Main courses
Ribeye Steak with Grilled Asparagus, Corn Salad & Herb Butter Baguette
Serves 4
Prep Time
40 minutes
Ingredients
- 4 ribeye steaks (200g each)
- 5 tbsp olive oil
- Freshly ground pepper
- 400g green asparagus
- 2 cobs of sweet corn (precooked)
- 4 tbsp heavy cream
- 1 tsp balsamic vinegar
- 1 tsp mustard
- 1 baguette
- 100g Kerrygold Original Irish Herb Butter
- 1 clove of garlic
- 2 spring onions
Directions
1. Wash the asparagus, cut off the lower ends and cut into oblique pieces. Blanch the asparagus in boiling salted water for about 4 minutes. Drain, drain and quench.
2. Now divide the corn into bite-sized pieces, wash the spring onions and cut diagonally into rings.
3. Sear the asparagus pieces, corn and the clove of garlic in a grill pan with 1 tablespoon of oil, remove, season with salt and pepper and set aside.

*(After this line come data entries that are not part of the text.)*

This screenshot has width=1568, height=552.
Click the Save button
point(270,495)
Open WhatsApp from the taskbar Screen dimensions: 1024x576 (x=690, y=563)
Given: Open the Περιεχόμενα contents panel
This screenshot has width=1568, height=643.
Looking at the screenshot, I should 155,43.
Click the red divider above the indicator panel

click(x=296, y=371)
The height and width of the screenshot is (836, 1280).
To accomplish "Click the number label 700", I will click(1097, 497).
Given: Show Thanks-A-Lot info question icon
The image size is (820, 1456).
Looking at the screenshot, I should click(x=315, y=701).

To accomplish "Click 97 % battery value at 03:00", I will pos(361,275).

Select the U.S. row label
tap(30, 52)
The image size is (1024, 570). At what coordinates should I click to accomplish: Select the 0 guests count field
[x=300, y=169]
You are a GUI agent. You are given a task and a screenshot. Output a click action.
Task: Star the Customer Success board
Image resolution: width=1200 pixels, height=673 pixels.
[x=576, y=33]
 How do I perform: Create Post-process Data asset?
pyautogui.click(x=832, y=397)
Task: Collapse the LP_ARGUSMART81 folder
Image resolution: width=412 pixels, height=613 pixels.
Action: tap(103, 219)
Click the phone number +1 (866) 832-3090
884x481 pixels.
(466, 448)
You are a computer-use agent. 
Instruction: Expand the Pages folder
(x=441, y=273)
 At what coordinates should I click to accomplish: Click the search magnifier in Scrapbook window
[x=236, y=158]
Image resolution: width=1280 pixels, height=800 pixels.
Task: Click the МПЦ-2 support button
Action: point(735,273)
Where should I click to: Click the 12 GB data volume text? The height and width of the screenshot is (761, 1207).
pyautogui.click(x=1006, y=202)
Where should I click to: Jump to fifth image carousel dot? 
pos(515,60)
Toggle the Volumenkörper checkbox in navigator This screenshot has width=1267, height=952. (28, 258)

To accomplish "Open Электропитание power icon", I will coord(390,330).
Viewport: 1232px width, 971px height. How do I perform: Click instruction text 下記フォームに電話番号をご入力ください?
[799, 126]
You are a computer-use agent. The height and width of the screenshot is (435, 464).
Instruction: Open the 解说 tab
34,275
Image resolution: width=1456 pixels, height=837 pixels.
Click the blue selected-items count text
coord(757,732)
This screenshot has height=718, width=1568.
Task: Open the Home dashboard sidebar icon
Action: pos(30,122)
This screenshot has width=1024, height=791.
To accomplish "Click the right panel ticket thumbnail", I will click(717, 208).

4. To prepare the dressing, mix the cream, mustard, vinegar and 3 teaspoons of herb butter together. Season with salt and pepper to taste.
5. Divide the baguette horizontally and cut it into pieces approximately 10-15 cm wide. Brush each piece with the herb butter and place everything on a baking sheet lined with baking paper and bake under the grill for about 5 minutes until the herb butter has melted.
6. Preheat the oven. Pay the meat dry and season well with salt. Heat 2 tablespoons of oil in a large grill pan, fry the meat vigorously for 2-3 minutes on each side. Take out, season with pepper, wrap in foil and allow to rest in the preheated oven.
7. Put the asparagus, corn and spring onions in a bowl, mix with the dressing. Take the steaks out of the oven, melt the herb butter on them and serve them together.
2. Now divide the corn into bite-sized pieces, wash the spring onions and cut diagonally into rings.
3. Sear the asparagus pieces, corn and the clove of garlic in a grill pan with 1 tablespoon of oil, remove, season with salt and pepper and set aside.
4. To prepare the dressing, mix the cream, mustard, vinegar and 3 teaspoons of herb butter together. Season with salt and pepper to taste.
5. Divide the baguette horizontally and cut it into pieces approximately 10-15 cm wide. Brush each piece with the herb butter and place everything on a baking sheet lined with baking paper and bake under the grill for about 5 minutes until the herb butter has melted.
6. Preheat the oven. Pay the meat dry and season well with salt. Heat 2 tablespoons of oil in a large grill pan, fry the meat vigorously for 2-3 minutes on each side. Take out, season with pepper, wrap in foil and allow to rest in the preheated oven.
7. Put the asparagus, corn and spring onions in a bowl, mix with the dressing. Take the steaks out of the oven, melt the herb butter on them and serve them together.